アワ (Setaria italica) - 黄色い種子で、粳(うるち)種と糯(もち)種がある。粳種は粟おこし、飴などに、糯種は粟餅や団子などに使われたり、米と一緒に炊かれる[4]。
キビ (Panicum miliaceum) - 赤褐色の種子で、粳種と糯種がある。炊いたときの粘りが強く、黍餅や黍団子、菓子などに使われる[4]。
シコクビエ (Eleusine coracana)
ヒエ (Echinochloa spp.)
スズメノコビエ (Paspalum scrobiculatum)
スマトラキビ (Panicum sumatrense)
ブラキアリア・デフレクサ (Brachiaria deflexa = Urochloa deflexa)

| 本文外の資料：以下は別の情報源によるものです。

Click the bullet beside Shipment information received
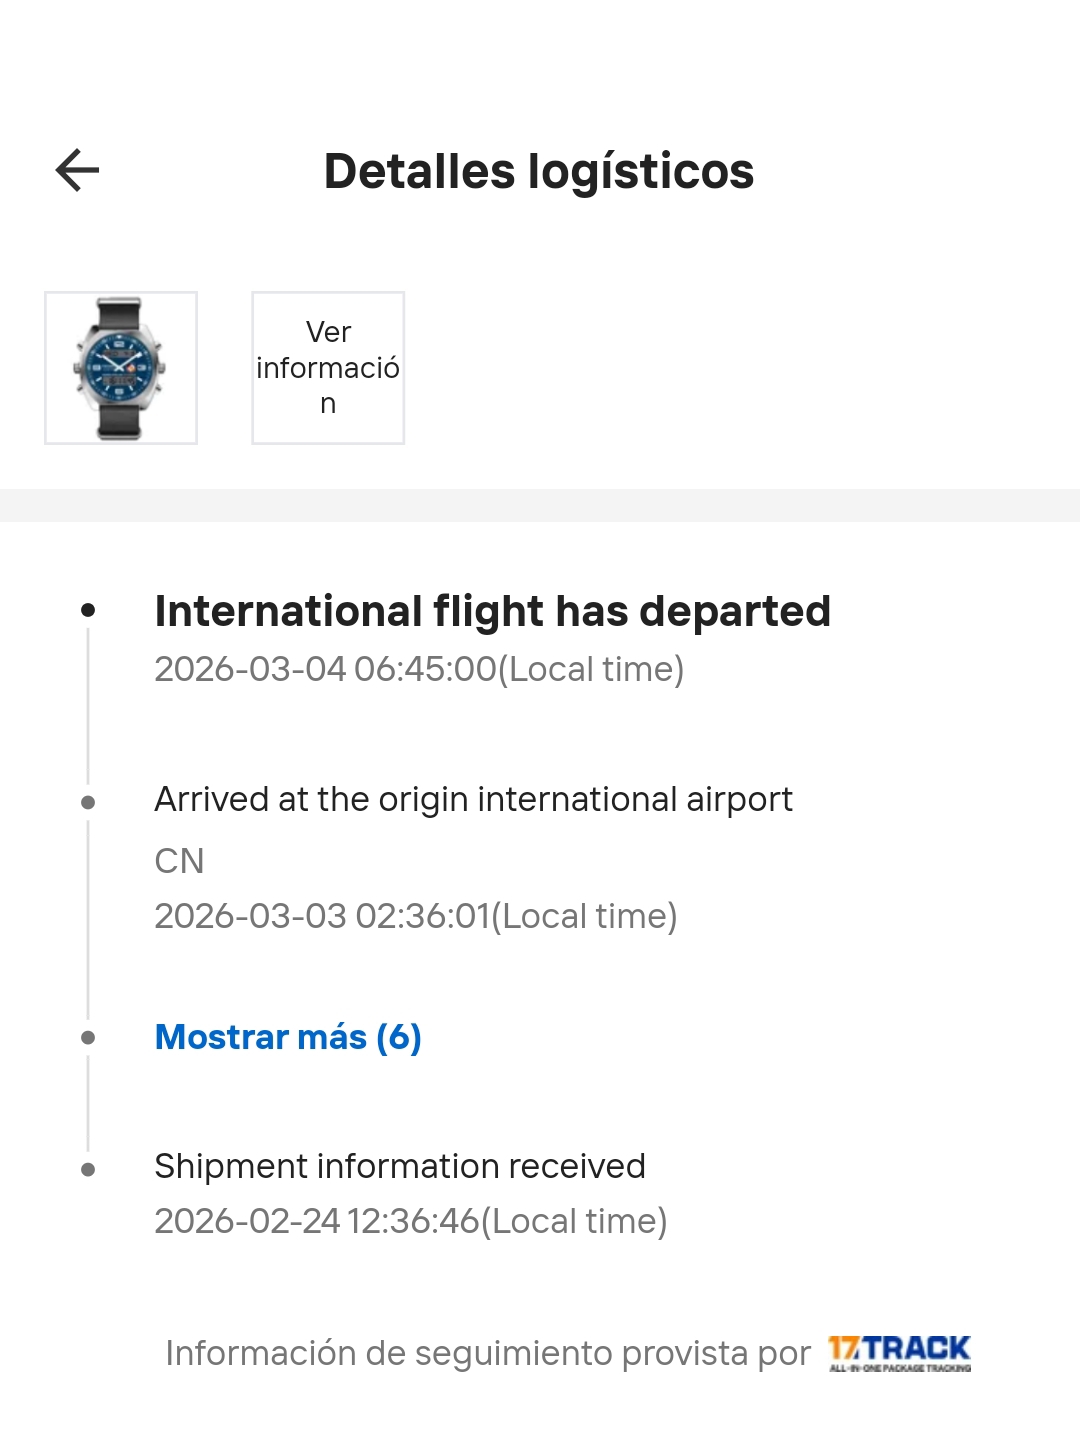This screenshot has width=1080, height=1450. tap(88, 1169)
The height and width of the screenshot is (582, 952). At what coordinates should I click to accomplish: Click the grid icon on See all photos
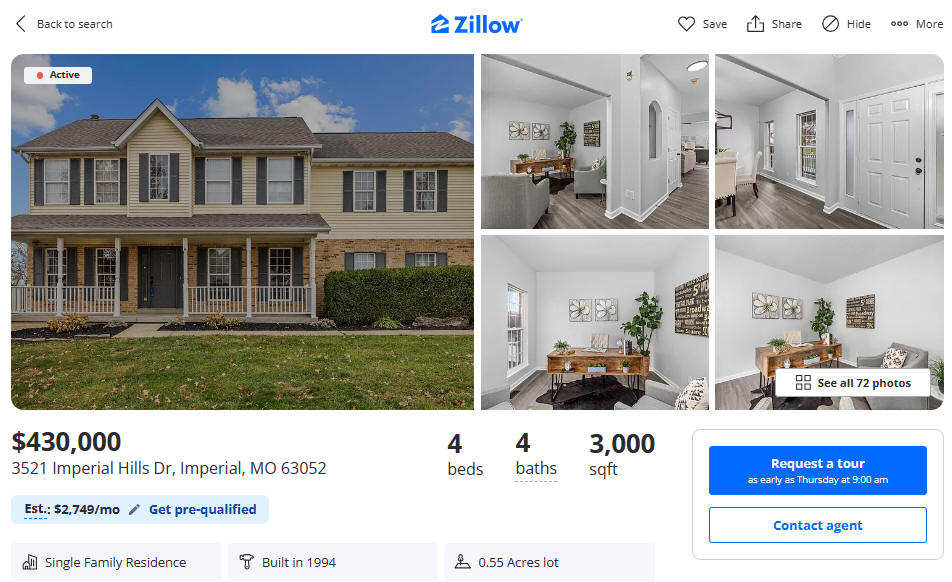click(803, 382)
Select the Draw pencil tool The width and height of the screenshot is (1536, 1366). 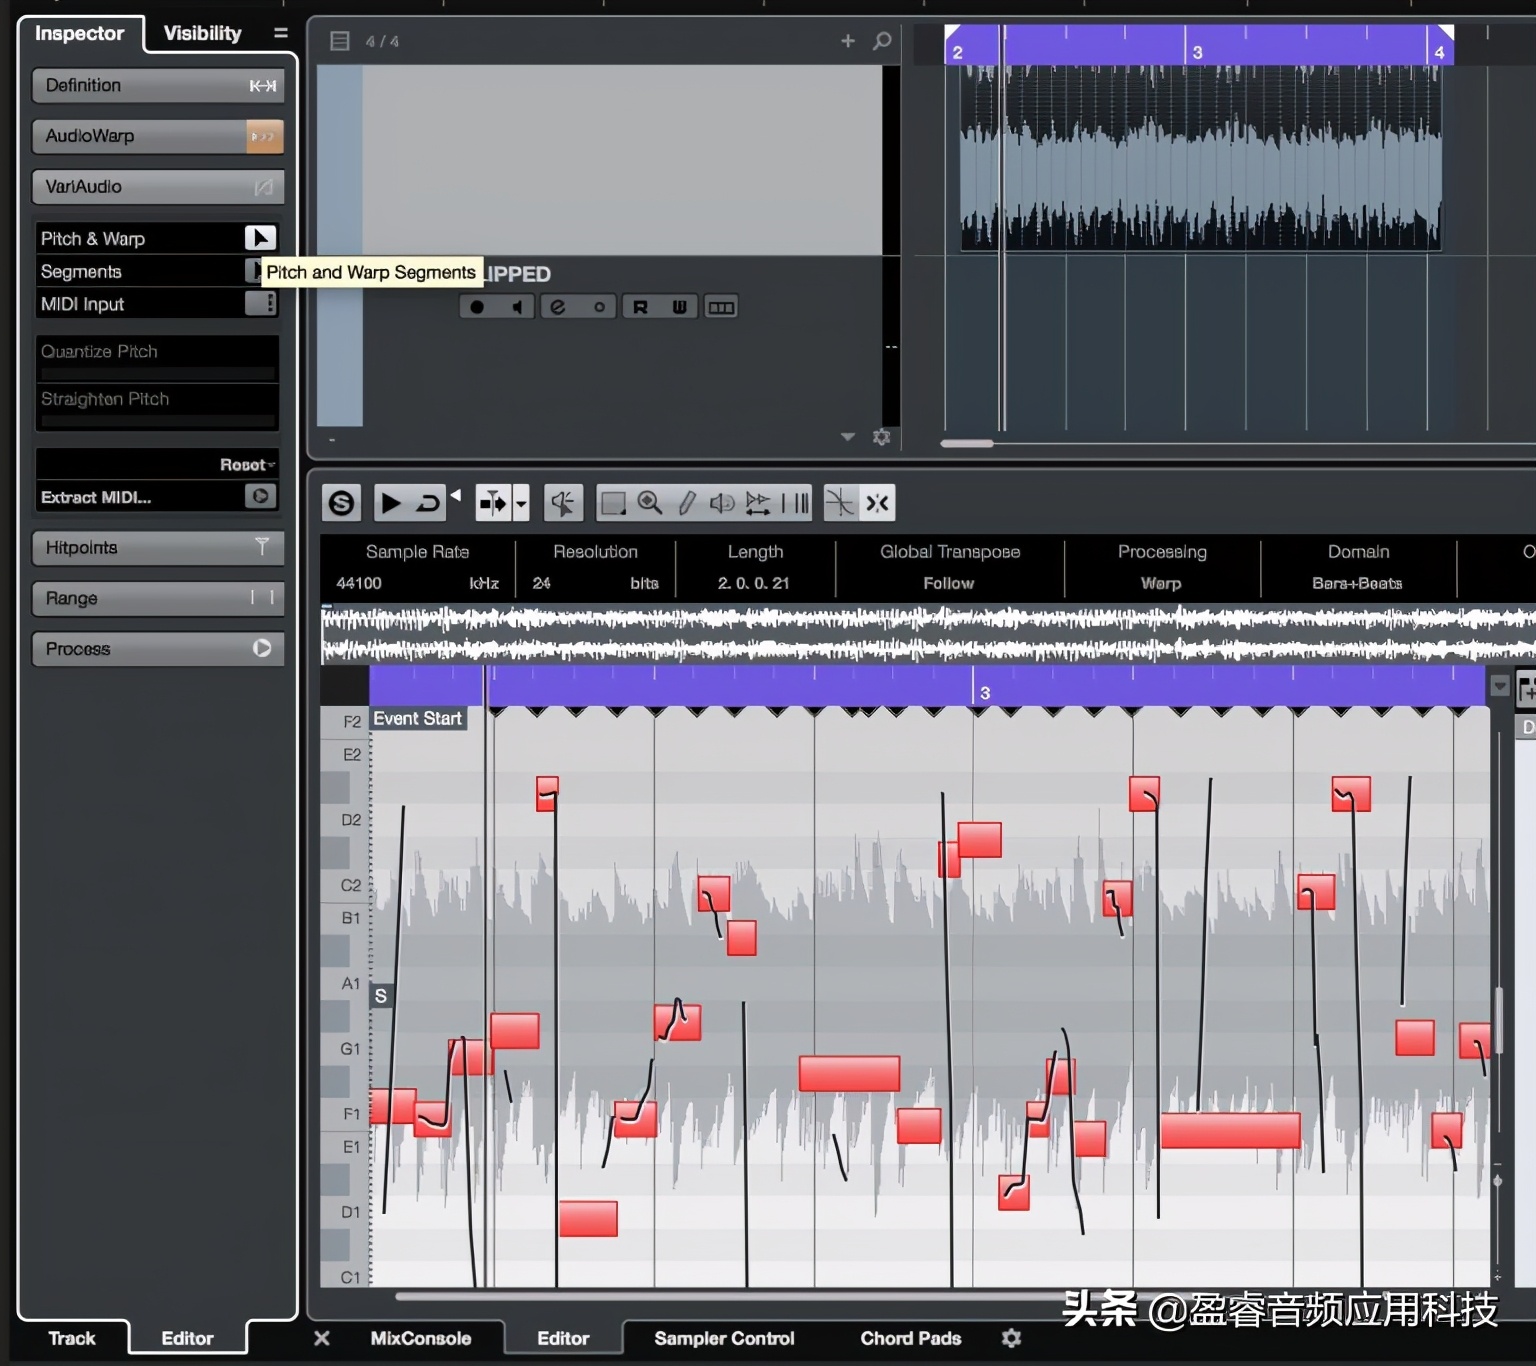click(x=686, y=503)
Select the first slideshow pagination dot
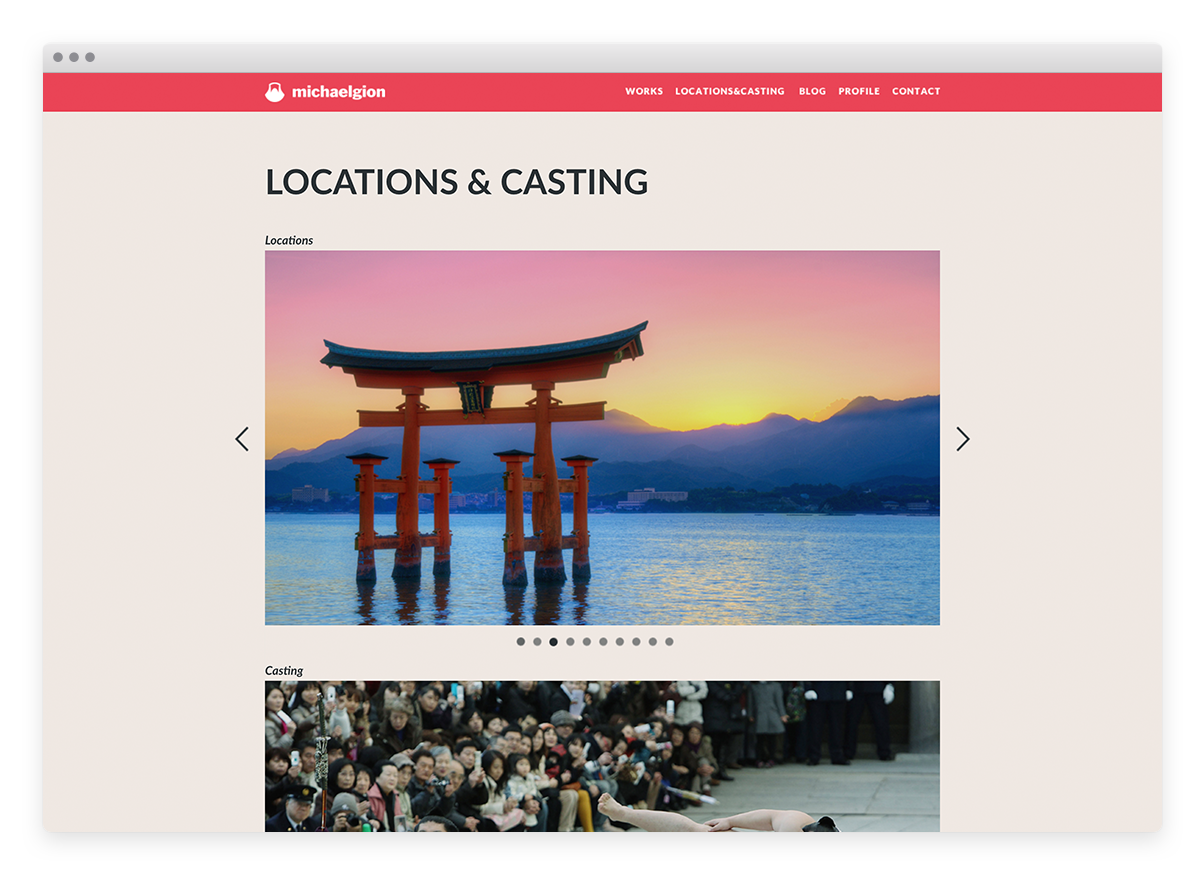 coord(520,642)
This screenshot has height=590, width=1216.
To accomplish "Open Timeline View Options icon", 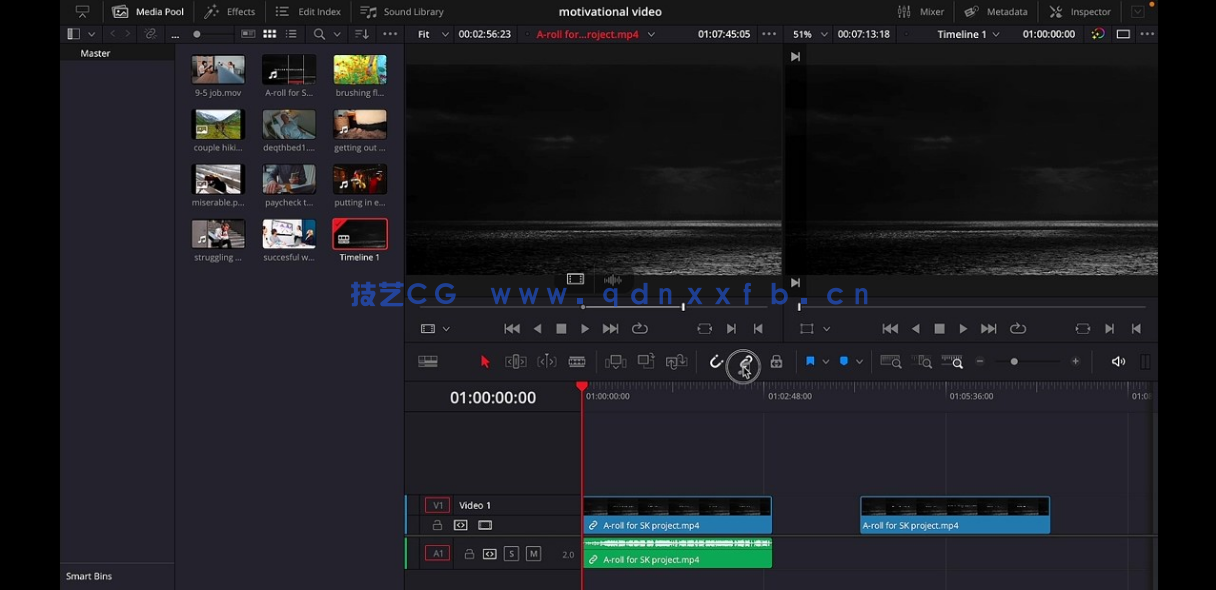I will point(429,361).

ケニクキビ (Urochloa ramosa = Brachiaria ramosa = Panicum ramosum)
テフ (Eragrostis tef)
フォニオ (Digitaria exilis)
その他のイネ科雑穀
ソルガム - アフリカ原産でタカキビ、モロコシ、コーリャンともいう。大粒で弾力があり、米と一緒に炊くと赤飯のような色合いになる[5]。
ハトムギ - 卵形の種子で、穀とと薄い皮に包まれている。精白して粥に炊き込んだり、製粉したものを団子やパンに使う。煎じたものがハトムギ茶になる[4]。
エンバク
ワイルドライス - マコモ属
豆類[注 1]
ダイズ - 最も消費量がある豆で、「畑の肉」の異名があり栄養価が高い。醤油や味噌などの加工食品の原料にもなる[7]。
アズキ - 小粒のものを小豆、大粒のものが大納言とよばれる。あんこに使われることが多い[7]。
インゲンマメ - キドニービーンズや金時豆が代表種で、鮮やかな赤紫色の豆の品種が多いが、白色や斑入りもある。煮崩れしにくく、チリコンカンなどの煮込み、スープ、サラダなどに使われる[7]。